"""
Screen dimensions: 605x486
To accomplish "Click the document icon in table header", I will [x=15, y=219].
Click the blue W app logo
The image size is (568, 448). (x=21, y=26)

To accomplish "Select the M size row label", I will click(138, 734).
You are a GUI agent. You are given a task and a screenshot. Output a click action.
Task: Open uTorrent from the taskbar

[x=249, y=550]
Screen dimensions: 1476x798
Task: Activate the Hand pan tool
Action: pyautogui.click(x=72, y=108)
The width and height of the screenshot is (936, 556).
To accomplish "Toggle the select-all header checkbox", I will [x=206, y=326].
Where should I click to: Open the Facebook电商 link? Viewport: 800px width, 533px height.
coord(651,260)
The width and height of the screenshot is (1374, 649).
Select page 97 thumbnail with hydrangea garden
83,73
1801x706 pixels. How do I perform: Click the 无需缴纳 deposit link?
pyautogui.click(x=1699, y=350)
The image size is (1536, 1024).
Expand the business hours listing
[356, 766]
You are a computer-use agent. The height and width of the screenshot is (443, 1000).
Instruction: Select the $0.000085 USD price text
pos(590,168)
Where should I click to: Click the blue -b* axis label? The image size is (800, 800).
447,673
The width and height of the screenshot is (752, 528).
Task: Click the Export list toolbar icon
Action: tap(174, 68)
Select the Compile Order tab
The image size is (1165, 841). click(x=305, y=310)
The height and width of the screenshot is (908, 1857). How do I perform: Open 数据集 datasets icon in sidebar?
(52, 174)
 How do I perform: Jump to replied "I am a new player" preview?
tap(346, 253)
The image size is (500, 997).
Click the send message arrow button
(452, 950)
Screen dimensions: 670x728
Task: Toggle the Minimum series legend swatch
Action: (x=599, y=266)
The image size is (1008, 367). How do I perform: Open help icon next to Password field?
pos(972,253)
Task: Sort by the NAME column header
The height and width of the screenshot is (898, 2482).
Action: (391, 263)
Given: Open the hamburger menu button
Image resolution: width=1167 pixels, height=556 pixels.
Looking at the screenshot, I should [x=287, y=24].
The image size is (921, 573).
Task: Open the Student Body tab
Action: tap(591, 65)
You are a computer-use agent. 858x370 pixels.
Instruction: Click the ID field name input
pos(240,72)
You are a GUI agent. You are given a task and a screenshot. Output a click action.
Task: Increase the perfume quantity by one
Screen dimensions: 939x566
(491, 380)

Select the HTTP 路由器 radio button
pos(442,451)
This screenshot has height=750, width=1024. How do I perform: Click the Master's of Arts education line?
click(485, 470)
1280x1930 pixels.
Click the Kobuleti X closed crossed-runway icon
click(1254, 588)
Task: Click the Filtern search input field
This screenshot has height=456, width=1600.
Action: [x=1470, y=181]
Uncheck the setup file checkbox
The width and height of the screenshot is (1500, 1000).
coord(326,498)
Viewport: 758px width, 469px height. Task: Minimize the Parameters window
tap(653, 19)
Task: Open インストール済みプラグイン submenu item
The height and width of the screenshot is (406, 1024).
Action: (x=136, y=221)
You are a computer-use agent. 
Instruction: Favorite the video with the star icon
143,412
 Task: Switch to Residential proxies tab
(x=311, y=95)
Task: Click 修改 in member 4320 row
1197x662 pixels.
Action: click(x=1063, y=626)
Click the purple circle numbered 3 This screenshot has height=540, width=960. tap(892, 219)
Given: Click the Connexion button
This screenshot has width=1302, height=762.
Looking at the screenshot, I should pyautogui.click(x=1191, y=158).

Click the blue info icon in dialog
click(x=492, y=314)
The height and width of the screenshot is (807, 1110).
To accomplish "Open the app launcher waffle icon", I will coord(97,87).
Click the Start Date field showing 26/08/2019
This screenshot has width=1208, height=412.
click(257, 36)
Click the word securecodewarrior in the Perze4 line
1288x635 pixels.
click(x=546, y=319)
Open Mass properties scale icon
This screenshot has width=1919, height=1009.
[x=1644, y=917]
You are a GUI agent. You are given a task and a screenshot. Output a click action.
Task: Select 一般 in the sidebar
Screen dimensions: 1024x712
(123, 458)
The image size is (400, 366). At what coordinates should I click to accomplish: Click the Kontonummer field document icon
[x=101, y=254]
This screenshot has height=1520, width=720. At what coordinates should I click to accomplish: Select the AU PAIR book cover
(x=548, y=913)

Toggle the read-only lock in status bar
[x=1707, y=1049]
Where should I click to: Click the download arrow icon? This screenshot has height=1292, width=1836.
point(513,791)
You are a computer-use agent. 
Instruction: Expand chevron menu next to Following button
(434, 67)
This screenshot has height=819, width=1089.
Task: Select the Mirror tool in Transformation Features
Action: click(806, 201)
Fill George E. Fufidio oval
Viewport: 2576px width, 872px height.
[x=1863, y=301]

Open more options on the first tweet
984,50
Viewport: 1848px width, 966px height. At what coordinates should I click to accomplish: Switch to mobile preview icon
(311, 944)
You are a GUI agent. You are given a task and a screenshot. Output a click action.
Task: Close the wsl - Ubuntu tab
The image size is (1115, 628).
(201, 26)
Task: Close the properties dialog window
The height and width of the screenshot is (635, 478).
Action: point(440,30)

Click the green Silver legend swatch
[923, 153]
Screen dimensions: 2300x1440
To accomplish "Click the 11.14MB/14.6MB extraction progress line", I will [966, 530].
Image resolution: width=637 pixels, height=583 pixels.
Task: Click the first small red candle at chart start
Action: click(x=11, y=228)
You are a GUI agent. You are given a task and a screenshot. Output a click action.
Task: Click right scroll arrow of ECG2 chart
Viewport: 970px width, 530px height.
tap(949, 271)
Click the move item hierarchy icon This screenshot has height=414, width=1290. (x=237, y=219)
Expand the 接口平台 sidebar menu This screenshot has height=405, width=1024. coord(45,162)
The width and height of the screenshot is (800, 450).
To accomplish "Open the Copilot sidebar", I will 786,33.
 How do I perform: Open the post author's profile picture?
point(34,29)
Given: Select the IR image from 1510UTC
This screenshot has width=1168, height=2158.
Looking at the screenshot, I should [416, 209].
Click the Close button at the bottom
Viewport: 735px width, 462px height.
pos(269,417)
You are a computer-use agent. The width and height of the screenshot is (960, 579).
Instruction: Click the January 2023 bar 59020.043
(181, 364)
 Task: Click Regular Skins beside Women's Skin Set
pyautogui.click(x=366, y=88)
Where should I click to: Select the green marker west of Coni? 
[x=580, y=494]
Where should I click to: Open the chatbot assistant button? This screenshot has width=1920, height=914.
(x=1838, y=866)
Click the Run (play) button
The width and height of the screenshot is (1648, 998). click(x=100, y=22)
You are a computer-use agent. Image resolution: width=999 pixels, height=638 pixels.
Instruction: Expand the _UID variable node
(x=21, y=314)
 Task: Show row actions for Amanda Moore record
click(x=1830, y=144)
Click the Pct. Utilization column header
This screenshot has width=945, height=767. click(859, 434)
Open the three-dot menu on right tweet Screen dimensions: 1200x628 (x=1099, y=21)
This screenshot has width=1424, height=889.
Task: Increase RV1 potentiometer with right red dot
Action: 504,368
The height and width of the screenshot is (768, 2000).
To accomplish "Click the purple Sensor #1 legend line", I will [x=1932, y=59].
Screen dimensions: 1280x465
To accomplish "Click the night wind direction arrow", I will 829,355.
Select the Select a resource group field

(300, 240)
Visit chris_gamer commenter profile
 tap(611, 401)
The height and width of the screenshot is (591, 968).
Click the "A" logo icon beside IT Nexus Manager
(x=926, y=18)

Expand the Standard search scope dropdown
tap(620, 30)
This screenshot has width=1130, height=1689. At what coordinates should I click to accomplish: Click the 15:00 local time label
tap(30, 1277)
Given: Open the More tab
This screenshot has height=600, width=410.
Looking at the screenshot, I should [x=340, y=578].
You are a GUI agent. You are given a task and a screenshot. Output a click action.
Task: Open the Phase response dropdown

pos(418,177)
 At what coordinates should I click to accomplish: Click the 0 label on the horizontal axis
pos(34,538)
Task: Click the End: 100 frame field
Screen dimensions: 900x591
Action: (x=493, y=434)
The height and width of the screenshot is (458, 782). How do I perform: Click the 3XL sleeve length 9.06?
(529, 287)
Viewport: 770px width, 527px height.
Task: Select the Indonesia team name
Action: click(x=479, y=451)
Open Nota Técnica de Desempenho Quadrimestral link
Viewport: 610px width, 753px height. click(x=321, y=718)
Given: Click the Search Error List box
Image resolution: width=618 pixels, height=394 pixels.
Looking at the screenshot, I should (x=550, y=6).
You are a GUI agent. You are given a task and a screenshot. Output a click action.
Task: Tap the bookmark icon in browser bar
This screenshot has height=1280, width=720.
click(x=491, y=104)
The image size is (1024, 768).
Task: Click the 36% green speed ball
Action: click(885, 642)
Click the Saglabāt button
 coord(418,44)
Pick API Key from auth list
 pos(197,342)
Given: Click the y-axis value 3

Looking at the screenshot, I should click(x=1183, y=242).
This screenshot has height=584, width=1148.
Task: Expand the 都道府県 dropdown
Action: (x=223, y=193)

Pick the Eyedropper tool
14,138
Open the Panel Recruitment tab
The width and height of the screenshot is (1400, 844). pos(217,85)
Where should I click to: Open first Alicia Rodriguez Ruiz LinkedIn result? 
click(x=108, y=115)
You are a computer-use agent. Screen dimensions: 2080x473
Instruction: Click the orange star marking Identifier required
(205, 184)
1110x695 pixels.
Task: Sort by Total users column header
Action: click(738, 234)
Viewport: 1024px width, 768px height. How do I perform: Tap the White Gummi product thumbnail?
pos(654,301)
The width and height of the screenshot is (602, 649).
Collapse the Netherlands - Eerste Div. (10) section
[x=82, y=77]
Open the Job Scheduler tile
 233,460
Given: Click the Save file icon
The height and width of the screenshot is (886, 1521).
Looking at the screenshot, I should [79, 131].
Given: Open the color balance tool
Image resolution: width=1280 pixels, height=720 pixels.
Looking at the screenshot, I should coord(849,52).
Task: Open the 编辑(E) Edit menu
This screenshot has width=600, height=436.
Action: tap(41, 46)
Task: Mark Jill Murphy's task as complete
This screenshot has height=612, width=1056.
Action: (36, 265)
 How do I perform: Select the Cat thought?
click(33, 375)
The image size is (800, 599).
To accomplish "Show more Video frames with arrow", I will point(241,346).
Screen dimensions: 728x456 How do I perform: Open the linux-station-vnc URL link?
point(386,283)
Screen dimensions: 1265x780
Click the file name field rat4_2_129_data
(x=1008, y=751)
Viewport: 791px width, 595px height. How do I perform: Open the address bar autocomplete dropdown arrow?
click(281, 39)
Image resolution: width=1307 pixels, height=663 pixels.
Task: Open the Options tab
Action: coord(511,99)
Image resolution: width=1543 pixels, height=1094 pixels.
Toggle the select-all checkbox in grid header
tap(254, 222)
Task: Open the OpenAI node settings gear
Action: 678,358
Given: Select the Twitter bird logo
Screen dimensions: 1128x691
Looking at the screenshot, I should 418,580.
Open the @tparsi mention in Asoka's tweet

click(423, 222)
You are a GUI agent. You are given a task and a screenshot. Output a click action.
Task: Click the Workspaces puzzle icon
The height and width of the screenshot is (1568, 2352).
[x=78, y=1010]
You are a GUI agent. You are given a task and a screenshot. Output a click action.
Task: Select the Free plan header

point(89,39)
"""
WHAT THE TASK ASKS -> Display each line of the data where "item" occurs.

OUTPUT FOR THIS EXERCISE ->
Task: Open インストール済みプラグイン submenu item
Click the move item hierarchy icon This screenshot has height=414, width=1290. (x=237, y=219)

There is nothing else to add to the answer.